● Data shown

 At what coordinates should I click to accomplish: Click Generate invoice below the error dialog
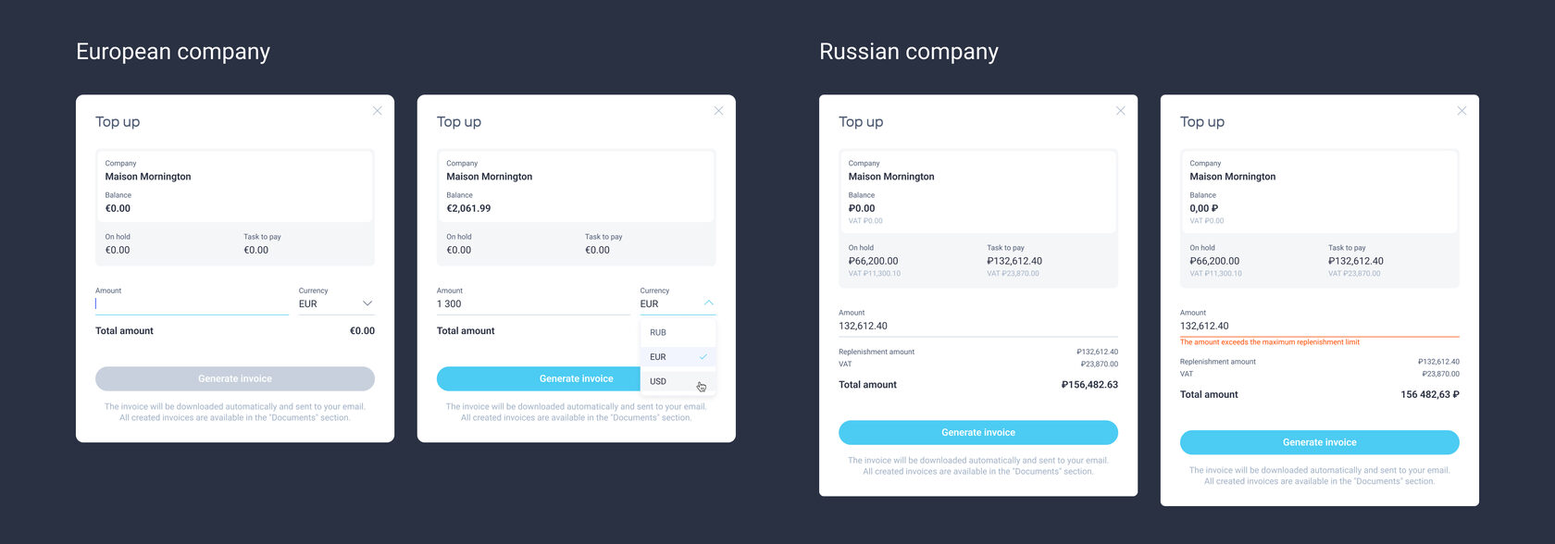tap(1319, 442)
==
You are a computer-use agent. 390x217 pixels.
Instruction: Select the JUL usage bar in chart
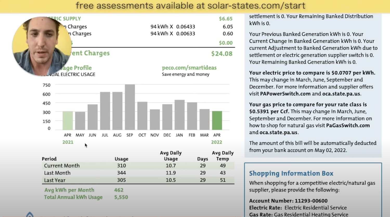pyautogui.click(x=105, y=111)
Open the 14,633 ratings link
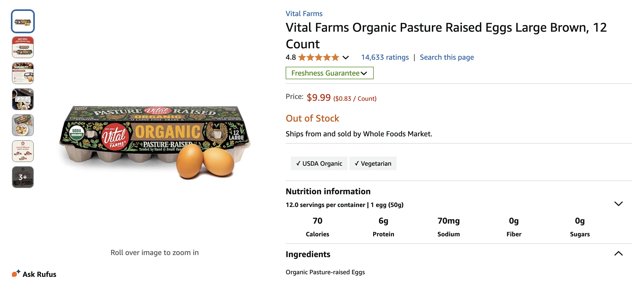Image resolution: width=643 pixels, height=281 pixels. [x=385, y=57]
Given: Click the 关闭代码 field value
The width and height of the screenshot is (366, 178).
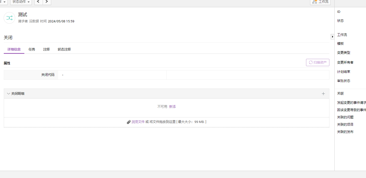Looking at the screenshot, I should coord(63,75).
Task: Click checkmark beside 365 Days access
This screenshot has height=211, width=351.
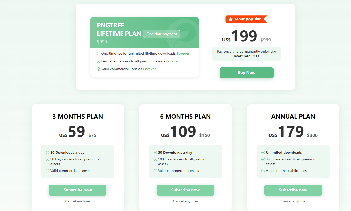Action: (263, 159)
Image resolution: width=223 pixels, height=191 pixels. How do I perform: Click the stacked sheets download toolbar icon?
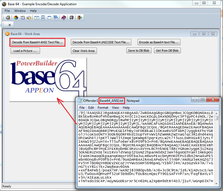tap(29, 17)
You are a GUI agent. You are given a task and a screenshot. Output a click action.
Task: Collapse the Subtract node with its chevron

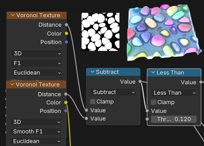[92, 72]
--
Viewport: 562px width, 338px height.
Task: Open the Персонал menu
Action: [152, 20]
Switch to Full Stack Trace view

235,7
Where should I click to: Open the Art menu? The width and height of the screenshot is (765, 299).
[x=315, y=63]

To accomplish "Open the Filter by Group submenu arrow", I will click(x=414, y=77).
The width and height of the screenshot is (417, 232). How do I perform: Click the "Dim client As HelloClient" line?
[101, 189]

● Work instructions
Whenever a line holds "agent", it counts; state the total for the records and add nothing.

● Answer to the exercise
2